→ WHAT YOU ARE ASKED TO DO: Copy every line of the records that includes the word "agent".

[Saved entries]
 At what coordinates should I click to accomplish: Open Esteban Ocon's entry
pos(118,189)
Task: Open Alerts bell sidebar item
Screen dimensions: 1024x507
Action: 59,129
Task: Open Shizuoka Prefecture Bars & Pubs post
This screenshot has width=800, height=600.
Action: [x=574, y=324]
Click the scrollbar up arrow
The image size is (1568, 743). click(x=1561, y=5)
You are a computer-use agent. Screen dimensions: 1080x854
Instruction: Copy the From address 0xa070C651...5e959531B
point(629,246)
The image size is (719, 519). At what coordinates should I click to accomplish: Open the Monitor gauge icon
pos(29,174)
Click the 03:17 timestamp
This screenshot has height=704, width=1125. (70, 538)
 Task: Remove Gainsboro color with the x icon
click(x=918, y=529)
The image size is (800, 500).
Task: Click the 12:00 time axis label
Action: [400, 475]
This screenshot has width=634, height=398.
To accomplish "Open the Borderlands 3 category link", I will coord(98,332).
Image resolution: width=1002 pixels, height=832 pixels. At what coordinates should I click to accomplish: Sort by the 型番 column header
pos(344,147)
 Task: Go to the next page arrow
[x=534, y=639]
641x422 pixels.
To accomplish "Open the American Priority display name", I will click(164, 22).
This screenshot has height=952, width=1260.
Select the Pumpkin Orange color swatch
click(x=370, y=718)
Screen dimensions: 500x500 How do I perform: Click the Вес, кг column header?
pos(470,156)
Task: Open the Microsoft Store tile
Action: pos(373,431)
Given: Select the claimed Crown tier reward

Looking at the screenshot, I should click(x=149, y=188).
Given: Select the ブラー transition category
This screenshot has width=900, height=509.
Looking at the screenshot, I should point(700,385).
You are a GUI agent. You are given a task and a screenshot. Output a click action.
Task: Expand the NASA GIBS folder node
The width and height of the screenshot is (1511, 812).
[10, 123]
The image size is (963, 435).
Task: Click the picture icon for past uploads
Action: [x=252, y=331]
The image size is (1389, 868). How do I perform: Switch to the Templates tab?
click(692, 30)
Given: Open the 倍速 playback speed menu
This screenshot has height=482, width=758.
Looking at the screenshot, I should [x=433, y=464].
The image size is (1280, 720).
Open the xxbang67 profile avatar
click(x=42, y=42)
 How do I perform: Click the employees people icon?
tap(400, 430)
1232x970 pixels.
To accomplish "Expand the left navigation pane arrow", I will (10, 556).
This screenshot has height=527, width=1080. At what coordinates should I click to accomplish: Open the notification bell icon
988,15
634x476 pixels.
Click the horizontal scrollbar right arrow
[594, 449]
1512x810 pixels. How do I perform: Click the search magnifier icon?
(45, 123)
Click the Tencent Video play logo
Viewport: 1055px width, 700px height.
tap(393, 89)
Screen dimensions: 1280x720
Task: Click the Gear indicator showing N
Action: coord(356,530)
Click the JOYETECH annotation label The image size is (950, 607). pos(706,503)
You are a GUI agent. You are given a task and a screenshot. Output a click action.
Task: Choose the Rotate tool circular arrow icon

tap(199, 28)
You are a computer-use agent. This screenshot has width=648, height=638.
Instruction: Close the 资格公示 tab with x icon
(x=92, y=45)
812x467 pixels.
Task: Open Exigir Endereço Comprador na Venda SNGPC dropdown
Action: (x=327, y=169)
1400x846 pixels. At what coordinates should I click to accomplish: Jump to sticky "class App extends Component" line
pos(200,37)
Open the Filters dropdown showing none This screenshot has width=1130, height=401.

→ SOLUTION FOR THIS EXERCISE:
You are a computer-use agent. Screen dimensions: 1080x854
You are a GUI agent. You are given a task and a screenshot. Output a click action.
You are a GUI agent. You are given a task and a screenshot. Output a click action.
You are a computer-use agent. This screenshot has width=648, height=638.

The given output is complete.